Comment on ‘The latency period of mesothelioma among a cohort of British asbestos workers (1978–2005)’

Sir,

In a paper published on the October 1 issue, Frost (2013) analysed mortality from mesothelioma among members of the Great Britain Asbestos Survey (GBAS), to test whether higher asbestos exposure shortened mesothelioma latency. The author applied accelerated failure time models to estimate time ratios and concluded that there was not sufficient evidence that greater intensity of exposure to asbestos led to shorter latencies. We are concerned that this analysis may have been inappropriate and the conclusions unwarranted.

As from Frost’s Table 1, out of 94 960 workers entering GBAS between 1978 and 2005—start and, respectively, end of observation—614 died from mesothelioma and 14 009 from other causes: the large majority (85%) were alive at follow-up and mesothelioma deaths represented 4.4% of all deaths. In this framework, both (right) censoring and important competitive mortality were present.

As only cohort members dying with mesothelioma—a reasonable proxy for incident cases of mesothelioma—were included, the analysis was limited to the subset of individuals who developed the outcome of interest. Such an approach is at variance with the risk-set sampling designs traditionally used to analyse data from cohort studies (Langholz and Richardson, 2010).

In a competitive risk framework, two key quantities are of interest: the cause-specific hazard function λ_l(t), which can be interpreted approximately as the instantaneous risk per time unit of failure at time t from cause l conditional on survival until just before t; and the cumulative incidence function I_l(t), which is the probability to fail from cause l before t. As I_l(t) depends on both the hazard function for cause l, λ_l(t), and the hazard functions for other competitive causes, there is no one-to-one correspondence between λ_l(t) and I_l(t), that is, the relationships between the explanatory variables and λ_l(t) may not reflect the relationships between explanatory variables and I_l(t) (Andersen et al, 2012).

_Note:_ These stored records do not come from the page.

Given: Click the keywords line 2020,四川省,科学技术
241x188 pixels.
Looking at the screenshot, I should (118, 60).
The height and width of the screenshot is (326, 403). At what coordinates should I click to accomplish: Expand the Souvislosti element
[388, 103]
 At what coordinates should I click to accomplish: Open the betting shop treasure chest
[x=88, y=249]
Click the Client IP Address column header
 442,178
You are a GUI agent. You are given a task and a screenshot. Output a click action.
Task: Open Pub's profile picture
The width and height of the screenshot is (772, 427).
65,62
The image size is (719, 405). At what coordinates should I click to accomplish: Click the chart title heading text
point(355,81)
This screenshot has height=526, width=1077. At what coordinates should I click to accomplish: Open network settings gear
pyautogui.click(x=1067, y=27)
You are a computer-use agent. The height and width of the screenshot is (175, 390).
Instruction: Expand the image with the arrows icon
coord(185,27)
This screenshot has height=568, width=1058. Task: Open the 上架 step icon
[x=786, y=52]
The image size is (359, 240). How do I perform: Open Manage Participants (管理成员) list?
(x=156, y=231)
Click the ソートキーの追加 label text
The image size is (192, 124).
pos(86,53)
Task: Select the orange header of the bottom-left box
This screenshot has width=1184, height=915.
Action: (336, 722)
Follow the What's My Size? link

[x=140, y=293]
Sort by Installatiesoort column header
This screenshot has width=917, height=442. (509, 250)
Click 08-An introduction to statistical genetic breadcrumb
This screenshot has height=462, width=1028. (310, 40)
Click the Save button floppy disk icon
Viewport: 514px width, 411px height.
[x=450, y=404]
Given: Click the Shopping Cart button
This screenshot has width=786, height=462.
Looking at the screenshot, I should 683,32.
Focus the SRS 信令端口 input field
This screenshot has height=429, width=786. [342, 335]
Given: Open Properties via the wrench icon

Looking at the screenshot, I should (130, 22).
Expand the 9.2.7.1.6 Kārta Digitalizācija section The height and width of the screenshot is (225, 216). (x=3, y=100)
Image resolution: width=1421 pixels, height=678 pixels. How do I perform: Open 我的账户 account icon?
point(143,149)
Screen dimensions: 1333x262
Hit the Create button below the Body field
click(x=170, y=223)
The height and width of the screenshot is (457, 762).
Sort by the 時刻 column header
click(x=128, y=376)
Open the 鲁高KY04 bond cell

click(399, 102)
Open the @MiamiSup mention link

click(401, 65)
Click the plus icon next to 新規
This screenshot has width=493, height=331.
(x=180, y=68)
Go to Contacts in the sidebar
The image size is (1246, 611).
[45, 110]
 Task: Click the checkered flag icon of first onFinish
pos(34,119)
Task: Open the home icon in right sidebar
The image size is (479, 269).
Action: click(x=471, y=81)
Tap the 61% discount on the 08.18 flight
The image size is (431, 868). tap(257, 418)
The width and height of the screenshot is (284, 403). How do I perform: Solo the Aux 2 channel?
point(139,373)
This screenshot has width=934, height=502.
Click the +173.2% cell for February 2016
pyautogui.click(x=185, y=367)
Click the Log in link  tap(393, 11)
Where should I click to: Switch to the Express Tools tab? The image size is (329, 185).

For simplicity, let 0<t₁<t₂<…<t_N be the ordered distinct time points at which failures of any cause occur. In a non-parametric setting, I_l(t) can be estimated as follows:

where S(t_j−1) is the survival function at time t_j−1, d_lj is the number of subjects failed from cause l at t_j, n_j is the number of subjects at risk at t_j, that is, subjects still in follow-up and not failed from any causes at time t_j, and l=1,…,k are the competitive causes.

From expression (1), it is clear that restricting the analysis to individuals failing from the cause of interest l will affect both the set risk over time—that is, n_j at each time t_j—and the complement to one of the survival function, , as much as the censoring and the competitive causes are large. Hence estimates of λ_l(t) and I_l(t) will be biased. Again from Frost’s Table 1, out of more than 1.6 million person-years of observation in the full cohort, mesothelioma decedents contributed only 9280 person-years.

We want to recall here the scenario depicted by Pike and Doll (1965), who used exposure and mortality data from the British doctors study to argue that practical conditions of human exposure to cigarette smoking, which included consideration of both amount and duration of smoke and competitive mortality, would not lead to significant differences in average age at death from lung cancer between ‘heavy’ and ‘light’ smokers. Only much higher exposures, that cannot be encountered in practice, could do the opposite. They concluded that the lack of anticipation in the age of occurrence of lung cancer (as represented by age at death) could not be considered evidence of lack of effect from tobacco smoking: it could at most be interpreted as showing that smoking is not a ‘strong’ carcinogen—in the meaning used in experimental carcinogenesis. This was their warning against the use of ‘life-span’, as they called it, or cohort, as we might say, average age at death.

However, their paper included a stronger, introductory remark against the use of another type of average: ‘period’ average. If the observation period during which cases are enroled in a study is fixed by the observer, when cases of the disease of interest are split into groups according to some ‘exposure’, their differences in time-dependent variables such as age at death, age at onset and latency since some event (start of exposure, for instance) will not depend on any biological property of the exposure, but solely or predominantly on historical factors: the period when an industry entailing that exposure was developed or phased out is just an example. We think that this second caution applies to GBAS in general, and in particular to Frost’s analysis, as it has both left truncation (for cohort members first exposed before 1978) and a closing date at which about 85% of cohort members were alive. Further, the two main comparison groups, that is, asbestos insulators and asbestos removers, had rather distinct secular trends: basically, when the former occupation started to disappear, the latter started to develop.

We believe that the above remarks are relevant not only for naive statistics, like average time to events such as death or incidence, but also extend properly to the distributions of times to event and therefore to relative times, that can be defined as: ‘ratios of times that a given percentage of individuals with different exposures take to develop the event’ (Cox et al, 2007). The analysis carried out by Frost did not find evidence of consistent deviations of time ratios from unity because there was no chance for such deviations to occur consistently in the GBAS observational setting—as, indeed, in most if not all other cohort studies.